#### [Stored data]
|---|
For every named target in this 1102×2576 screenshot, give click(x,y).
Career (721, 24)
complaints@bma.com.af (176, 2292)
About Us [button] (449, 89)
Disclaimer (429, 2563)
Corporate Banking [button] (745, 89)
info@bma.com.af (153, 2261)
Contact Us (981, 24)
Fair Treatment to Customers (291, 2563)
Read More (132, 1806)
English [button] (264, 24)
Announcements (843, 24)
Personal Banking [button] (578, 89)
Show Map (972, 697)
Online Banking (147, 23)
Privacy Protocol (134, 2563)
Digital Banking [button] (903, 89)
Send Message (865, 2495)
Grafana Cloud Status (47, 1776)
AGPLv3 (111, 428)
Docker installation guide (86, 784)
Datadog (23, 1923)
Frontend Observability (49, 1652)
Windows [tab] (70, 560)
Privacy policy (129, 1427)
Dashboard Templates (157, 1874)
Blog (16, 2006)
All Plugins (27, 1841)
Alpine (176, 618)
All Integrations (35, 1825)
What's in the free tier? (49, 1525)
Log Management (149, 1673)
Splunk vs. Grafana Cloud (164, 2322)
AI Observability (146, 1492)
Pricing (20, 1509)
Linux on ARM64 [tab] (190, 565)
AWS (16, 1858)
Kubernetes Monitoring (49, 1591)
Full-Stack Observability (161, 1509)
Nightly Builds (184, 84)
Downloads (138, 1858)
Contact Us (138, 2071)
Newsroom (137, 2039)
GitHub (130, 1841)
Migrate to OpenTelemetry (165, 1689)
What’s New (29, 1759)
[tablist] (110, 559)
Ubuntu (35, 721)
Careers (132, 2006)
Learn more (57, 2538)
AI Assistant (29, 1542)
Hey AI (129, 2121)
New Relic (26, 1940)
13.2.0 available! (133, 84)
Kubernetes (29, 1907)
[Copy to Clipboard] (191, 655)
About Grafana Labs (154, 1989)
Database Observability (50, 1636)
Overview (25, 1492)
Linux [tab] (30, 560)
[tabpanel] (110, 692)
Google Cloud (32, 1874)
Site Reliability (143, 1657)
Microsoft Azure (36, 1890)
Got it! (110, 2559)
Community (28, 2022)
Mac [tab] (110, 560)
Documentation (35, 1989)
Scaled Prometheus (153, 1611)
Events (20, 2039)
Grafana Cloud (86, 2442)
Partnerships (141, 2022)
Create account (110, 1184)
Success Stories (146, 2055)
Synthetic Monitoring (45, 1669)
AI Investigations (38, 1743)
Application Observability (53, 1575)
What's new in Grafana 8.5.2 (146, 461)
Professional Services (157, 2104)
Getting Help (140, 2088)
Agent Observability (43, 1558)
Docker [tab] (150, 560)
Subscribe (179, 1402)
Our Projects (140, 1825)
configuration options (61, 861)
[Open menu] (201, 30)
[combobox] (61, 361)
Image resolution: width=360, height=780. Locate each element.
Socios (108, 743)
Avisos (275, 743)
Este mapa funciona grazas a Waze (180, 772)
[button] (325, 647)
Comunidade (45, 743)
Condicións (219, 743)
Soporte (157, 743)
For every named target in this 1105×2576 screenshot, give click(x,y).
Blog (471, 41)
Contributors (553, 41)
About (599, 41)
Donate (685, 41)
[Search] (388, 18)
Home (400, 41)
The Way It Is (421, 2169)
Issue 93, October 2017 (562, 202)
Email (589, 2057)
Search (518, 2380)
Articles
|---|
#### [What you need to do]
From the data above, output exactly the lines between the one containing "Splunk vs. Grafana Cloud (164, 2322)" and the one containing "What’s New (29, 1759)", counting both of them.

#### [Solution]
Splunk vs. Grafana Cloud (164, 2322)
AI Observability (146, 1492)
Pricing (20, 1509)
Linux on ARM64 [tab] (190, 565)
AWS (16, 1858)
Kubernetes Monitoring (49, 1591)
Full-Stack Observability (161, 1509)
Nightly Builds (184, 84)
Downloads (138, 1858)
Contact Us (138, 2071)
Newsroom (137, 2039)
GitHub (130, 1841)
Migrate to OpenTelemetry (165, 1689)
What’s New (29, 1759)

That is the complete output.